■ GIVEN PROBLEM:
Return the text lines of the entries below verbatim, leaving out the pictures.

■ RECORDS SUPPLIED:

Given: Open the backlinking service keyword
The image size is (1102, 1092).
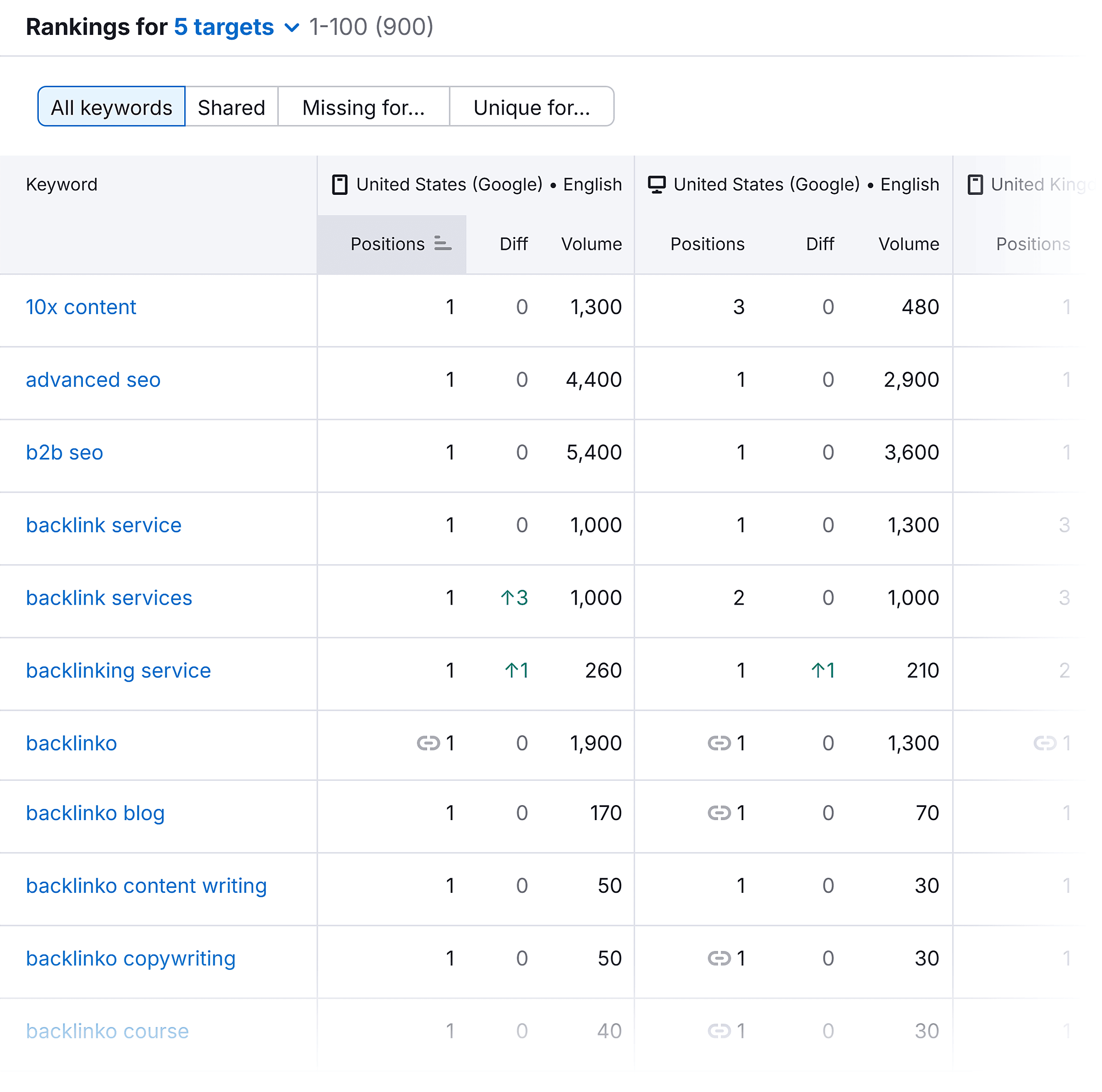Looking at the screenshot, I should (x=118, y=671).
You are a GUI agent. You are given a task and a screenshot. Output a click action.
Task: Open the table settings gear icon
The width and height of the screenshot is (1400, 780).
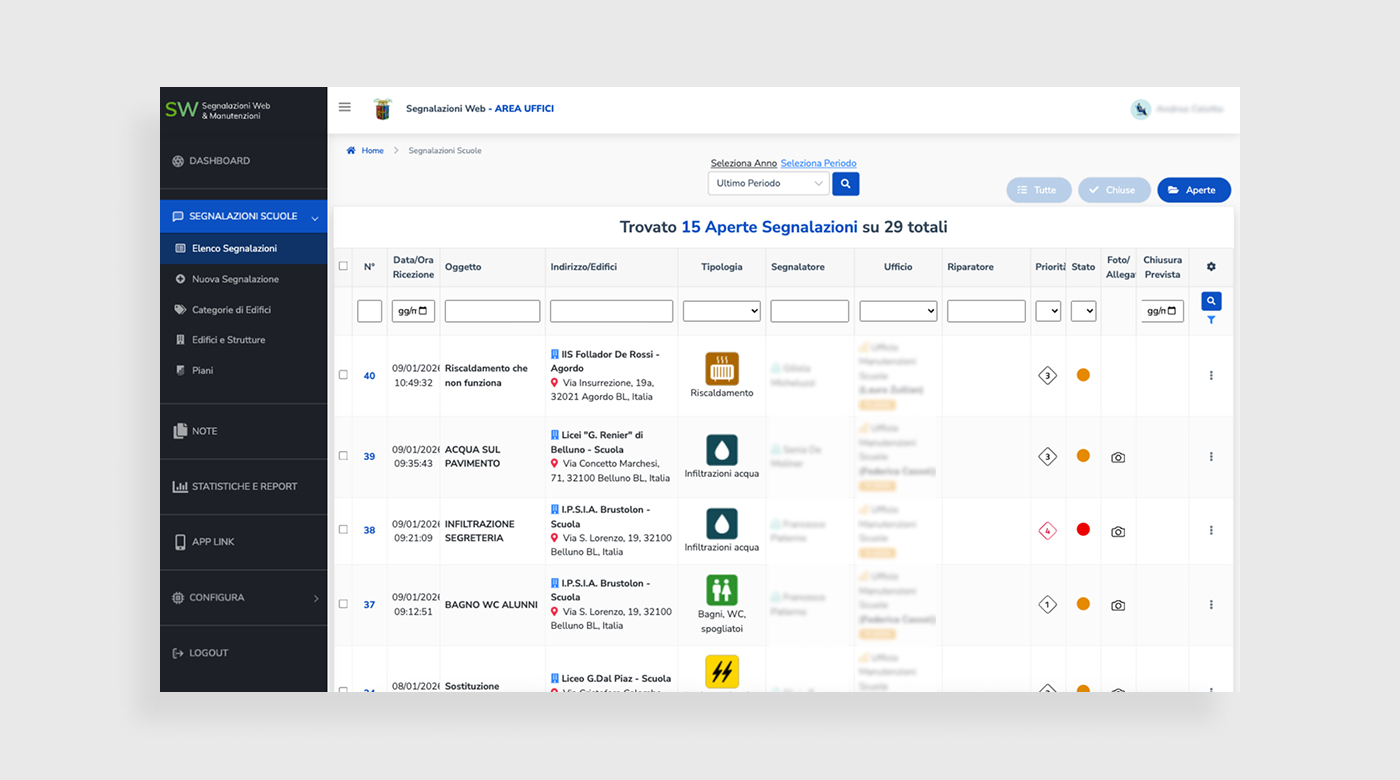[1211, 267]
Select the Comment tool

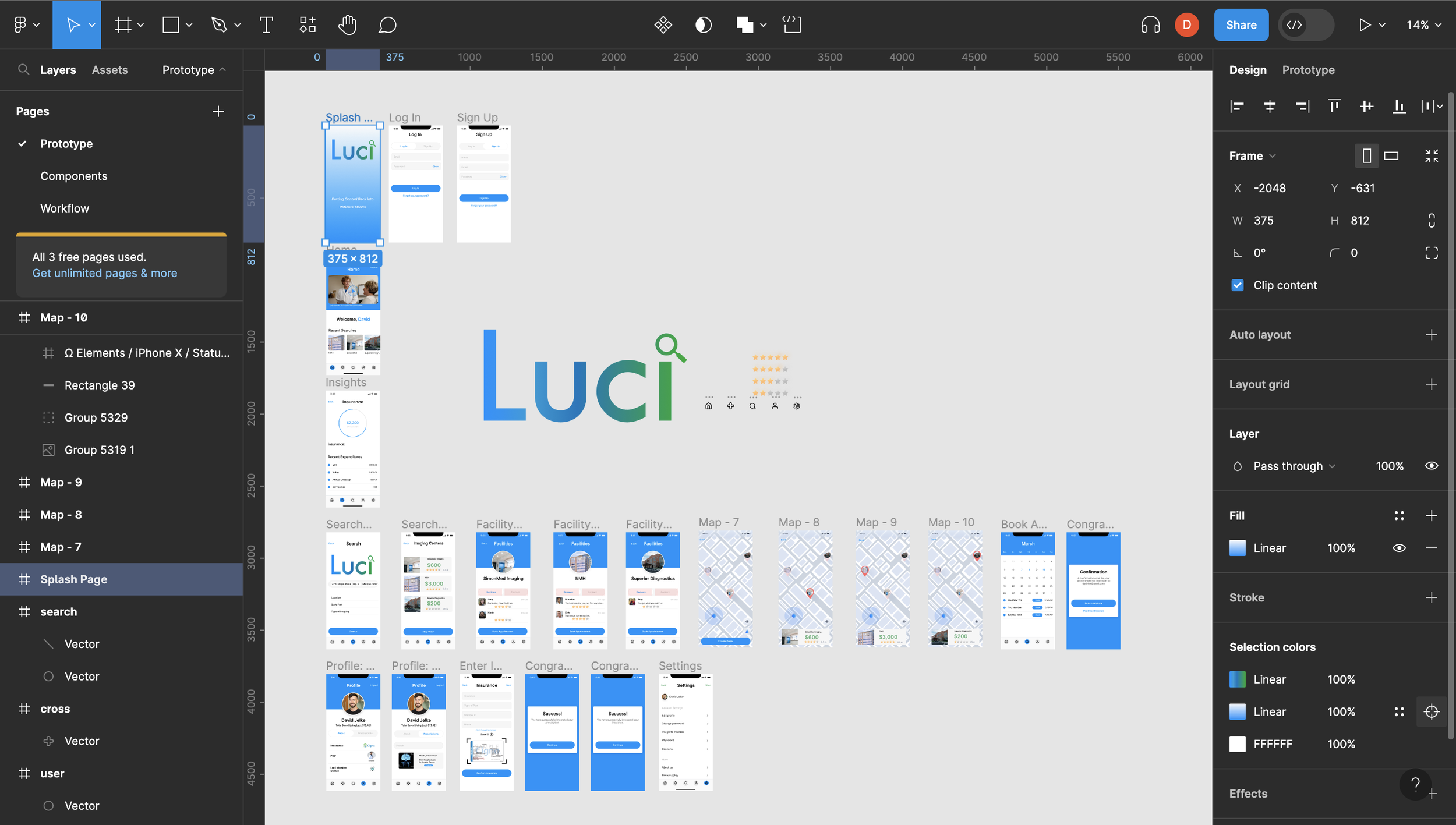pos(387,25)
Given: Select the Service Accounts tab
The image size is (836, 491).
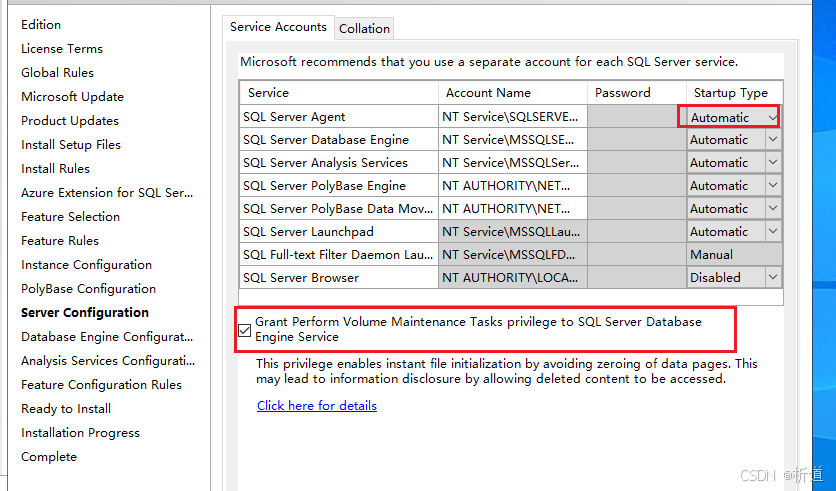Looking at the screenshot, I should [x=278, y=27].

■ SOLUTION TO THE EXERCISE:
Given: Open the backlinking service keyword
The image size is (1102, 1092).
Looking at the screenshot, I should (x=118, y=671).
You are a GUI agent. You are given a task and a screenshot. Output a click action.
Task: Open the table settings gear icon
The width and height of the screenshot is (1400, 780).
[1211, 267]
Select the Comment tool

pos(387,25)
Given: Select the Service Accounts tab
The image size is (836, 491).
Looking at the screenshot, I should [x=278, y=27].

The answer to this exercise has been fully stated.